Somehow he had expanded to fill the hole left in the Beta organization by the general’s collapse. Perhaps he had been born to. He turned to Ralph.

“All right, then. Grab a strap.”

Without stopping to think, Ralph stepped into the middle of the space and with his free hand caught one of the loops dangling from the suspended cable. With a shock of recognition, he felt the familiar coldness of the metal contact against his palm.

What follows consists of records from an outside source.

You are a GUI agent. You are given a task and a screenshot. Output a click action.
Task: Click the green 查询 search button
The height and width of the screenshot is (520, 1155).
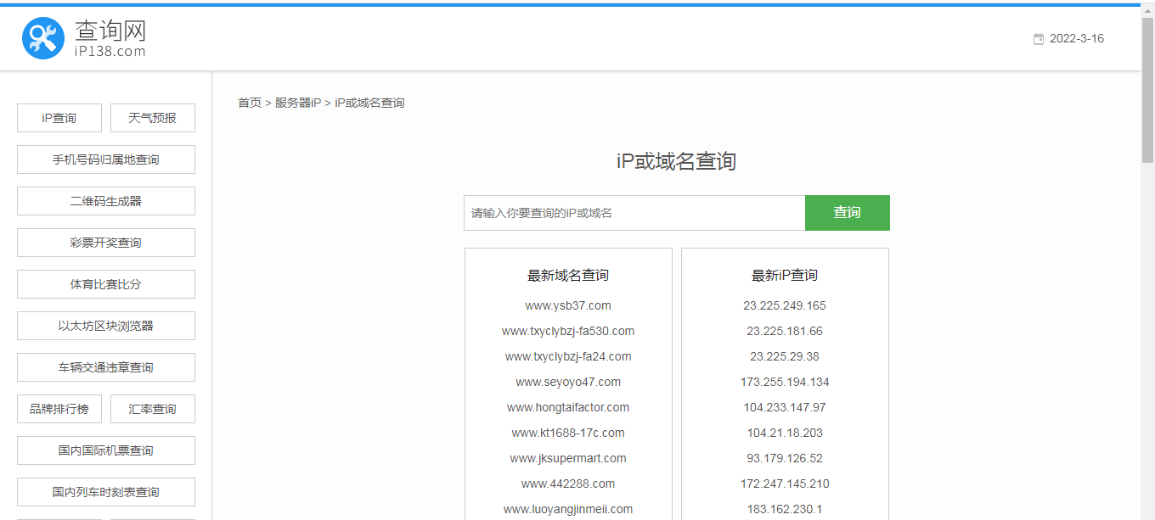[x=847, y=213]
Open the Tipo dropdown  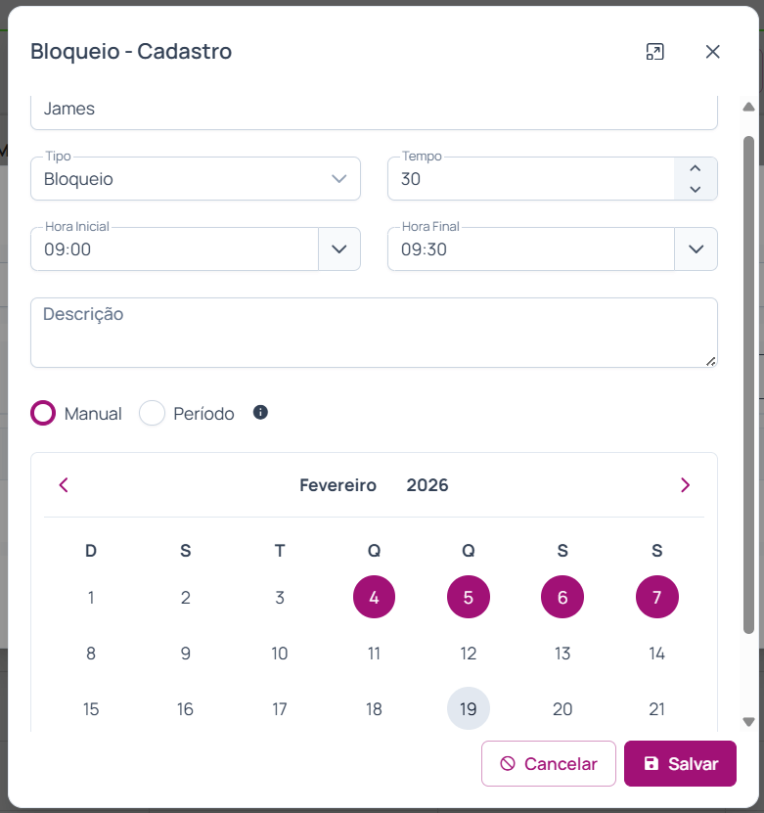339,179
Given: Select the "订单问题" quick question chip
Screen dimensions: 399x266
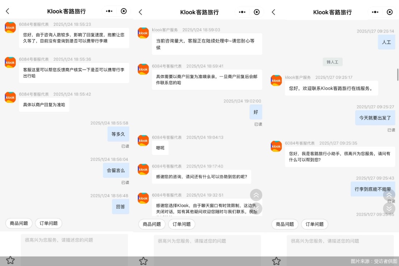Looking at the screenshot, I should point(48,223).
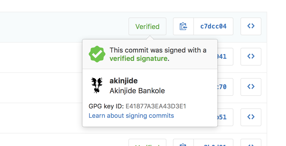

Spencer turned and raised his hand to signal the control booth, then lowered it. He walked quickly up to Ralph while digging something out of his pocket. Onto Ralph’s arm he buckled something that looked like a wristwatch. “I almost forgot,” he said. “This will tell you how much time you’ve got. When the needle enters the red zone, it’ll be too late—the psychic energy level will have reached the detonation range. If that happens, you’ll probably be consumed by the explosion in a few seconds. So don’t try to cut it thin. Find the slithergadee and set it off as soon as you can.” Spencer started to back away.

“Hey,” said Ralph. “What happens to me when I trigger the detonator? Will I make it back here?”

“We don’t know.” Spencer turned and gestured sharply to the control booth. “We’ll try to get you back—”

There was no time for any more words. The shack faded away and in seconds he was on the dreamfield, the line snaking upwards out of his grasp.

He dropped to his knees, gasping. The dreamfield’s sky had turned yellow, writhing with figures at the edge of perception. A cold wind stiffened the air, though the ground seemed to be shimmering with heat.

The force that had stricken Ralph on his arrival passed, although his stomach remained coiled with nausea. He pushed himself upright with his free hand.

The field’s remembered streets and buildings stretched out in all directions, the mirror images endlessly repeating themselves. All the shadows were burnt away by the yellow light, except one that lay like a dark cross on the streets. That shadow was cast by Muehlenfeldt’s jet, crowded in among the buildings, its enormous wings over their roofs, the cylinders of its engines reflected in the plate glass windows—some silver bird of prey frozen amidst a deserted ant heap.